L’essere passato alla trilogia successiva è di per sé una valutazione molto positiva sull’autrice in questione, Robin Hobb, la quale sa scrivere, e molto bene… nonostante una discreta tendenza alla lungaggine.

Veniamo a Il risveglio dell’assassino: Fitz Chevalier, ribattezzatosi Tom lo Striato, si è ritirato in una sorta di eremo volontario, di cui fa parte il suo lupo Occhi di Notte, nonché il giovane Ticcio, ragazzino “consegnatogli” da Stornella, la cantastorie con cui Fitz aveva condiviso l’avventura del terzo romanzo, quella alla ricerca di Re Veritas (insieme al Matto, alla Regina Kettricken e alla vecchia Ciottola).

Fitz/Tom è invecchiato, come è invecchiato anche il lupo, oramai vicino alla morte. Tuttavia, una nuova avventura si affaccia alla porta di casa sua: il suo vecchio mentore Umbra gli chiede prima di educare nell’Arte l’erede al trono Devoto (che sarebbe anche suo figlio, per quanto in modo particolare), proposta a cui Fitz dice di no, e poi gli domanda di trovare lo stesso Devoto, nel mentre sparito. Forse è stato rapito, probabilmente dagli Spiritualisti, dal momento che si ipotizza che il ragazzo possieda lo Spirito… proprio come Fitz.

Il risveglio dell’assassino è un altro volumone targato Robin Hobb: in circa 600 pagine non è che succeda moltissimo, a dire il vero, dal momento che una buona metà se ne va nella descrizione della vita quotidiana di Fitz, nel suo dialogo interno, in qualche visita occasione, nei ricordi che condivide con i suoi pochi amici.
La seconda metà, invece, riguarda l’avventura alla ricerca di Devoto, comprendente recite, diplomazia, inseguimenti, azione, combattimenti… oltre che il solito dialogo interno di Fitz/Tom, nonché i dialoghi mentali col suo vecchio lupo.

Una volta abituatisi ai “tempi lunghi” di Robin Hobb (o ritmi lenti, che dir si voglia), i suoi romanzi scorrono che è un piacere: Il risveglio dell’assassino non fa eccezione, ma sapevo già in anticipo che la Trilogia dell’uomo ambrato avrebbe tenuto onore alla precedente Trilogia dei Lungavista.

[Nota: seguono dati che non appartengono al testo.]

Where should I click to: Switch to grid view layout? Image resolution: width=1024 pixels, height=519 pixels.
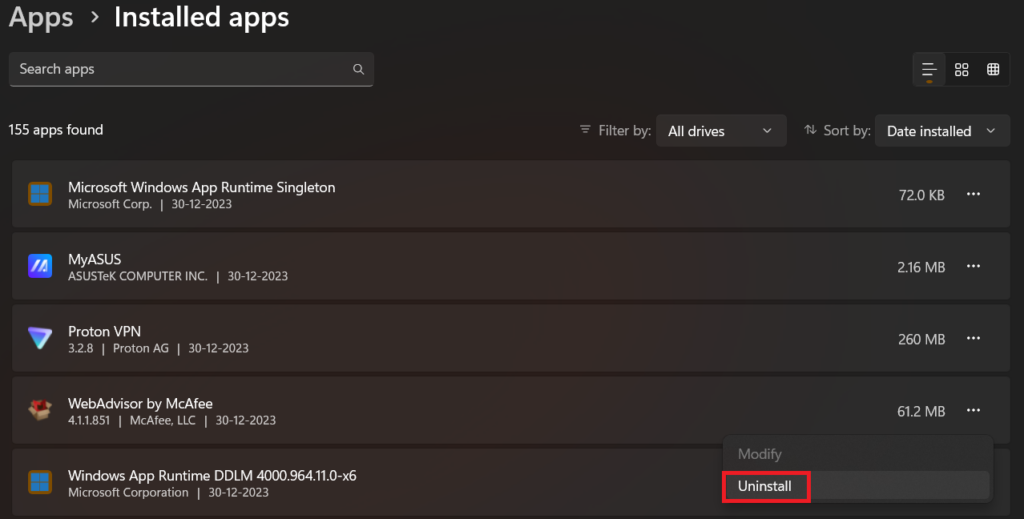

Curiosamente, di fantasy non c’è moltissimo: se dal romanzo in questione eliminassimo la questione dello Spirito, ossia della connessione tra un essere umano  un animale, non vi sarebbe praticamente nulla di fantastico (giusto una scena con strane creature, ma dura poco ed è inessenziale al resto del libro).

In effetti, Robin Hobb, più che magia o combattimenti, descrive il mondo interiore del protagonista, nonché gli intrighi in cui egli si trova immerso. In ciò, si nota la mano femminile: anche le relazioni sentimentali sono assai più emotive che fisico-sessuali… un ulteriore medaglia per l’autrice, capace di mantenere ben viva l’attenzione del lettore pur senza il facile ricorso all’adrenalina o all’eccitazione (che distanza col grosso dei film contemporanei, per esempio).

In negativo, si nota il tocco femminile in un certo eccesso di melodramma umorale: la sfortuna, la tristezza, i bei tempi andati, il dovere, il sacrificio, la rassegnazione, etc. Forse un quarto del libro se ne va in ricordi e rimembranze, solitarie o con vecchi amici.

Nota positiva: il Principe Devoto è spiritualmente connesso con un animale chiamato foscogatto: mezzo punto in più solo per questo (un po’ per il “gatto”, un po’ per “fosco”)!

Terminato con Il risveglio dell’assassino, appuntamento con La furia dell’assassino.